◆ **Requirement**: From the Dream Chaser article below, reproduce the passage starting with "With CRS-2 contract" and going on through "26 October 2013.", substituting "test range" for "desert facility".
──────── Text excerpt ────────
The third transportation vehicle for NASA’s Commercial Resupply Services 2 contracts for resupply efforts of the International Space Station has passed a major ground test milestone at Edwards Air Force Base, California. Completing a 60 mph (96.5 k/h) tow test earlier this month, Sierra Nevada Corporation’s Dream Chaser mini-spaceplane is now aiming for a series of Captive Carry flight tests suspended underneath a 234-UT lifting commercial helicopter.
Dream Chaser’s history:
After its initial reveal earlier this decade, Dream Chaser’s long-term prospects were relatively grim following NASA’s decision to pass on the spaceplane as part of the 2014 Commercial Crew Transportation Capabilities contracts for the International Space Station (ISS).
Despite that setback, Sierra Nevada Corporation pushed forward with development of Dream Chaser on its own and secured an unfunded Space Act Agreement (SSA) with NASA to continue cooperative development of Dream Chaser.
This SSA worked significantly to Sierra Nevada’s favor when NASA solicited bids for its Commercial Resupply Services 2 (CRS-2) contracts.
Initially, NASA was expected to award only two CRS-2 contracts; however, the agency formally announced in January 2016 that three companies would be awarded contracts – including Sierra Nevada for Dream Chaser alongside current CRS-1 contract holders SpaceX and Orbital ATK.
With CRS-2 contract flights scheduled to begin No Earlier Than 2019, Sierra Nevada is proceeding with a final testing sequence of Dream Chaser – capitalizing on previously conducted tests of the Engineering Test Article (ETA) of the spaceplane.
The series of ongoing tests at Edwards Air Force Base, CA, mark the second time the Dream Chaser ETA has been present for testing at the desert facility.
Back in 2013, the Dream Chaser ETA went through a very similar series of tests at Edwards, culminating in the craft’s first free-flight test on 26 October 2013.
The test was designed to verify and validate Dream Chaser’s low-atmosphere aerodynamics, flight control surfaces, flight characteristics for approach, flare and landing, and landing systems.
However, as it approached the runway and landing gear deployment was commanded, the left landing gear failed to deploy fully, resulting in the vehicle skidding off runway 22L at Edwards.
Post-test recovery of Dream Chaser showed that while the craft suffered minor damage, the crew compartment was intact and all of its systems were still operational.
Unintentionally, the landing gear failure accidentally demonstrated Dream Chaser’s ability to safely protect its crew/cargo and survive a landing gear out scenario at landing.
New milestones and upcoming tests:
While the 2013 tests of Dream Chaser were deemed a success by both Sierra Nevada and NASA (despite sliding off the runway), Dream Chaser’s teams have elected to repeat the craft’s ground and flight tests in an effort to gather more data and fly Dream Chaser in a more robust flight environment.
──────── Raw data ────────
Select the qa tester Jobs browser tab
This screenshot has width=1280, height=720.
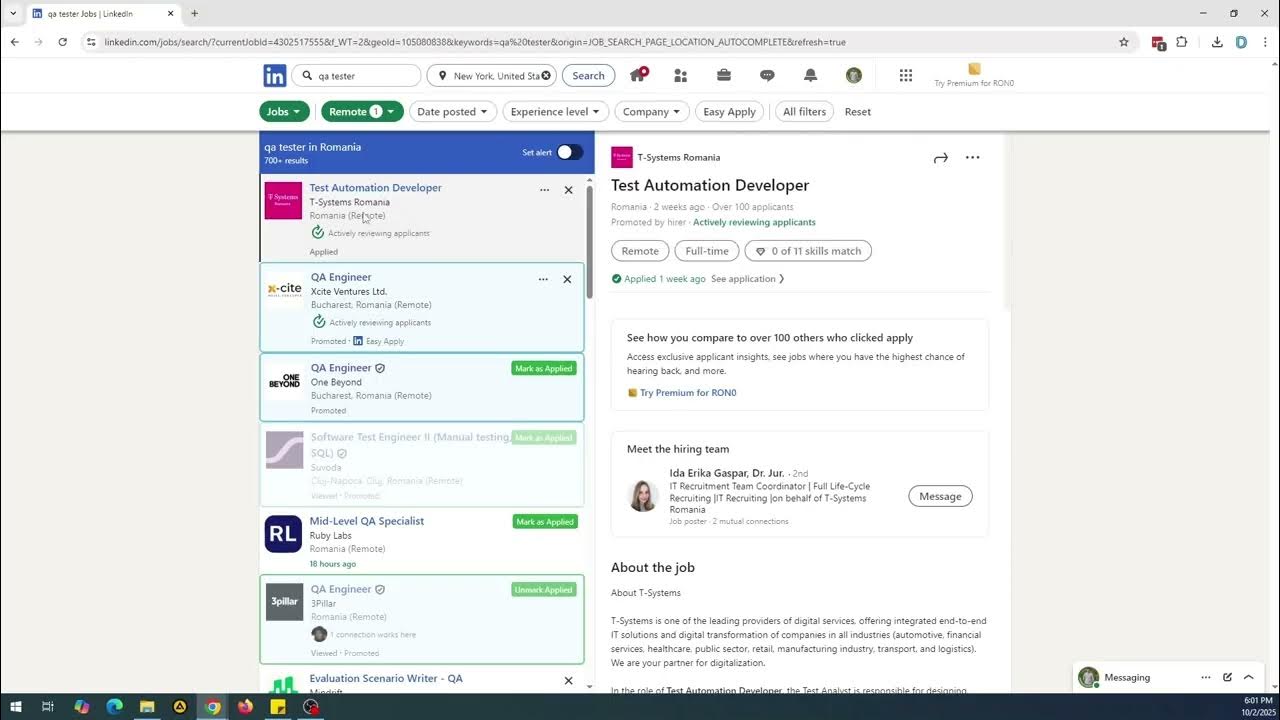(x=90, y=13)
────────
◆ **Solution**:
With CRS-2 contract flights scheduled to begin No Earlier Than 2019, Sierra Nevada is proceeding with a final testing sequence of Dream Chaser – capitalizing on previously conducted tests of the Engineering Test Article (ETA) of the spaceplane.
The series of ongoing tests at Edwards Air Force Base, CA, mark the second time the Dream Chaser ETA has been present for testing at the test range.
Back in 2013, the Dream Chaser ETA went through a very similar series of tests at Edwards, culminating in the craft’s first free-flight test on 26 October 2013.